Whether it’s a stolen stapler or a series of illegal trades, companies need to address crime committed by their own staff proportionately
No one likes to think their own employees are stealing from them, but it is a fact that crime committed by staff is a major business risk. From stealing office supplies to making illegal trades, firms need to be aware of the threat.
But they need to address it intelligently without compromising their corporate culture with excessive security.
“The insider risk varies from organisation to organisation,” says Angela Sasse, professor of human-centered technology at University College London. “In low-wage, high-turnover places, in which people don’t see a career path, businesses will experience more insider fraud than in more professional organisations.”
Generally, the problem can be divided into three areas: staff set out to defraud their employer; staff complacency makes it easier for other criminals to steal from or defraud the firm; and staff being blackmailed or otherwise manipulated into committing crimes. “Insider fraud can be a particularly emotional thing,” says Sasse. “It’s often quite uncomfortable to think that your own colleagues will act against you and so some firms will avoid the issue.”
While the number of insider attacks may not be as high as those by external criminals, they tend to have a higher success rate and more of a financial and operational impact. “Particularly where employees are defrauding from inside the company, they often know how to cover their tracks and they can be hard to catch,” says Sasse. “Some attacks can go on for years without being discovered.”
But protecting the business is easier than many might think.
Saving their blushes
When frauds are investigated, it often turns out that the criminal has committed similar crimes in other companies, which could have been identified through better screening at the recruitment stage.
“Often a problem arises because a previous employer was embarrassed to have been caught out, and so they let people go quietly to save their blushes,” says Sasse. “Thorough screening is important, particularly if businesses are recruiting to positions where staff have a lot of access to valuable material, money or sensitive data, or in businesses where working practice can be hard to monitor continuously. In these cases, there needs to be appropriate screening.”
There also needs to be appropriate wording in employment contracts. “Psychological contracts [the perceptions of the two parties, employee and employer, of what their mutual obligations are towards each other] that explicitly point out that certain behaviours are forbidden, such as harassing or bullying colleagues, are becoming more common,” says Sasse.
It is also critical to design your security system so that it actually works on a practical level and staff can comply without compromising their ability to do their job.
“Many attacks are carried out by disgruntled employees and often more work can be done to identify when workers are likely to fall out with their employers and thus become more likely to commit fraud,” says Sasse. Businesses can (i) actively manage the problem and work to provide training or other opportunities to help mitigate the situation; or (ii) put a watching brief in place and monitor an individual or situation closely.
Monitoring IT networks is important, but it should not be relied upon too much. “Monitoring software could catch some very emotive people, but many will slip through the net,” says Sasse. “It is also quite expensive to do continuously. A better approach is to have the capability to turn monitoring systems on when companies have intelligence to indicate that something is wrong. Continuous monitoring can also have a negative impact on staff, as most people don’t enjoy the feeling that they are being constantly spied on.”
Perhaps the single most significant step a firm can take to mitigate the risk is creating an open and engaging culture whereby staff value their workplace and treat each other with genuine respect.
Often, when there is an investigation after an attack, it turns out that co-workers were aware that their colleague was stealing or defrauding and were either too intimidated or apathetic to take any action.

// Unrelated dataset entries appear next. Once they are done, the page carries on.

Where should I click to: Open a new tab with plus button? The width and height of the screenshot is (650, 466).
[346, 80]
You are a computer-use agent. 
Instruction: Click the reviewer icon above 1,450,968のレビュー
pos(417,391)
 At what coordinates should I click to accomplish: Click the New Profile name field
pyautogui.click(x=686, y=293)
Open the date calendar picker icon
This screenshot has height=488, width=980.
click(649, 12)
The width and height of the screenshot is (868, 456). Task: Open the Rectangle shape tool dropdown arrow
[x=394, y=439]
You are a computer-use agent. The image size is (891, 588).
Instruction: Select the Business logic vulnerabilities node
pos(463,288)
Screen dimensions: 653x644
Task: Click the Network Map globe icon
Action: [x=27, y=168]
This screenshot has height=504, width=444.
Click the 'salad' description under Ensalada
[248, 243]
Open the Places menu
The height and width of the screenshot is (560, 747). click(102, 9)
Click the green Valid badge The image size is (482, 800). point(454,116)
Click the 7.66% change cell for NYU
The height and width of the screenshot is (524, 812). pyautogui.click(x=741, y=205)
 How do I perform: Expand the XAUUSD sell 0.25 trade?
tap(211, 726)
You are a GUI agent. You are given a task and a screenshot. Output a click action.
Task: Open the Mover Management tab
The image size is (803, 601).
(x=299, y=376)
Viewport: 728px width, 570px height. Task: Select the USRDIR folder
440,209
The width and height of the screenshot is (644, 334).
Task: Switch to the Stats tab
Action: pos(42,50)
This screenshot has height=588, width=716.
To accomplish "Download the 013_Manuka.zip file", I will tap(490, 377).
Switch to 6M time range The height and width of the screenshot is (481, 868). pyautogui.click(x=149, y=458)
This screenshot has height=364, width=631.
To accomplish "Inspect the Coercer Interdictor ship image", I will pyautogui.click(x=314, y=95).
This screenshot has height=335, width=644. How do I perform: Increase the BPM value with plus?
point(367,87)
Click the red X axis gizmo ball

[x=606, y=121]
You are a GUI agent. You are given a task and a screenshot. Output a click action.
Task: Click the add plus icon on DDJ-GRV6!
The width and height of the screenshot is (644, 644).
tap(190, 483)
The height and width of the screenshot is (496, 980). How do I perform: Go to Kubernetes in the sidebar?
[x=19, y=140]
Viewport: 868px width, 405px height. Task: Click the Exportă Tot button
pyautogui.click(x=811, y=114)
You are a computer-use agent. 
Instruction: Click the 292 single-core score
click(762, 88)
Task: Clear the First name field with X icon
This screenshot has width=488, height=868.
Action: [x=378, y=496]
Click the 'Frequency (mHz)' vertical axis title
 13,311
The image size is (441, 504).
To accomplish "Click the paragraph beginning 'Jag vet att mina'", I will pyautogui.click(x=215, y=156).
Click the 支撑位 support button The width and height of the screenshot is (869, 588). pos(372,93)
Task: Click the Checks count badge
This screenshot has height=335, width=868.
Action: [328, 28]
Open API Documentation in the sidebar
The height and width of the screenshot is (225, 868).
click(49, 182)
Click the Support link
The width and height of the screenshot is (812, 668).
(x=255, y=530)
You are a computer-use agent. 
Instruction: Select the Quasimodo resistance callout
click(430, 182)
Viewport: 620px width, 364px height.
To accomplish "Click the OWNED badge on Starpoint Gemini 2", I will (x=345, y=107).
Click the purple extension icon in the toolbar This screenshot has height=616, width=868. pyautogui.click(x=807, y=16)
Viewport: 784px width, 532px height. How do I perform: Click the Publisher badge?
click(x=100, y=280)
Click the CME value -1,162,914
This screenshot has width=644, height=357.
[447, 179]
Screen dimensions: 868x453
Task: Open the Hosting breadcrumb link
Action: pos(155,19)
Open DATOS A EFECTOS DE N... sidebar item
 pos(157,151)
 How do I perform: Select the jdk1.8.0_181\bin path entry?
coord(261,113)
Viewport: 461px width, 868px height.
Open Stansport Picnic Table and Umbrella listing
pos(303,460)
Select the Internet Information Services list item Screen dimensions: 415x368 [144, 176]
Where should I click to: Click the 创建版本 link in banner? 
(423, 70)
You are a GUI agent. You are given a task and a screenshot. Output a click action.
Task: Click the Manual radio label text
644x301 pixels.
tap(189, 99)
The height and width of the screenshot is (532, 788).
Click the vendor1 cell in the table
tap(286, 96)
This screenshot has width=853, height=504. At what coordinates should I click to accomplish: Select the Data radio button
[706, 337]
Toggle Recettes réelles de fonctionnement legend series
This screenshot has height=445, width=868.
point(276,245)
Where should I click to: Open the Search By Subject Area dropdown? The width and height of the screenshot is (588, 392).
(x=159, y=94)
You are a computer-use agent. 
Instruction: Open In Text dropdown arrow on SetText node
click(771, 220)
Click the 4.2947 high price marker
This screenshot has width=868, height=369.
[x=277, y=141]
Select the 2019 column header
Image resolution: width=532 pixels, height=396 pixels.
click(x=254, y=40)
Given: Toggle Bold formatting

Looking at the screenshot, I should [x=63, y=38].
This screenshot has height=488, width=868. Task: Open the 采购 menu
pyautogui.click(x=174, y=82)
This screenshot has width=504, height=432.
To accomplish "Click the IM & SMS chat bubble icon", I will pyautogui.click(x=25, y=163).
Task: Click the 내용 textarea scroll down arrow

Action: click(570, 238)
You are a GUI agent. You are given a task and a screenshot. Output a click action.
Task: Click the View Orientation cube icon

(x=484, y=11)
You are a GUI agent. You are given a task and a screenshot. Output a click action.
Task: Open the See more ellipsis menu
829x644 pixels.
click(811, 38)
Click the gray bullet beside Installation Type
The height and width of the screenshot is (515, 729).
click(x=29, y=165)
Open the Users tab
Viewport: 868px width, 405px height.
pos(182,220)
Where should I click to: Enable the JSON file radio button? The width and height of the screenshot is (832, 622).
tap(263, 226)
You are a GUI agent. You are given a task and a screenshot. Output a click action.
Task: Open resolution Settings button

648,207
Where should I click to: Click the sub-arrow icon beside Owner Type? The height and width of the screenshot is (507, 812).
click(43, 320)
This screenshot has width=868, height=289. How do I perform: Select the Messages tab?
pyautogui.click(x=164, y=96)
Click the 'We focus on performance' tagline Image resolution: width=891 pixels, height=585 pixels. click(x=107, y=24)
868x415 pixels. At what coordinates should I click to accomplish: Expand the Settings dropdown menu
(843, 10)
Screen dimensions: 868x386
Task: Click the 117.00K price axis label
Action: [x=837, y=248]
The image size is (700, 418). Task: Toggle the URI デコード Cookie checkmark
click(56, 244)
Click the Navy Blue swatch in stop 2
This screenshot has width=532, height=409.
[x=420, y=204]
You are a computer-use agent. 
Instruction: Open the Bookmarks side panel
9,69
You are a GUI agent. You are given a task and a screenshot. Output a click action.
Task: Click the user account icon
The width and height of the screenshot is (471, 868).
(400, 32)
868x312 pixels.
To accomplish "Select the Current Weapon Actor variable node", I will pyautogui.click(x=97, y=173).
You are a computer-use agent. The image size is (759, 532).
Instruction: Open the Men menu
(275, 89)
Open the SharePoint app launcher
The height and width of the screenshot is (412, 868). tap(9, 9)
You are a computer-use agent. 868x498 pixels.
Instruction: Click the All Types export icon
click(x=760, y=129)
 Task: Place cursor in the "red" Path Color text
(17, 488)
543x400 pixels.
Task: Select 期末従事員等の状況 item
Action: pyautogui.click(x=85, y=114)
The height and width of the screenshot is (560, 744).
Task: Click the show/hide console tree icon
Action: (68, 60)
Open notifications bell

“For this reason, it is vital for businesses to have some kind of no-fault reporting process in place to ensure staff feel comfortable to speak up if something is wrong – even if the crime involves their manager or if they are worried they might have made a mistake,” says Sasse
Trying to do the right thing
Not all fraud by employees is deliberate and many may be the victims of fraud themselves. For example, the so-called ‘fake presidents’ scam involves criminals convincing an employee that they need to make an emergency bank transfer to a third party to fulfil some essential function, such as pay off a debt, service a provision in contract or make a deposit.
This type of scam is usually carried out by well-organised groups who carry out a great deal of research into market conditions, the structure and the customers of the companies they are attacking.
However, the central premise of the scam – a request by a senior member of staff – is often enough to coerce employees into action through fear of repercussions from disobeying authority.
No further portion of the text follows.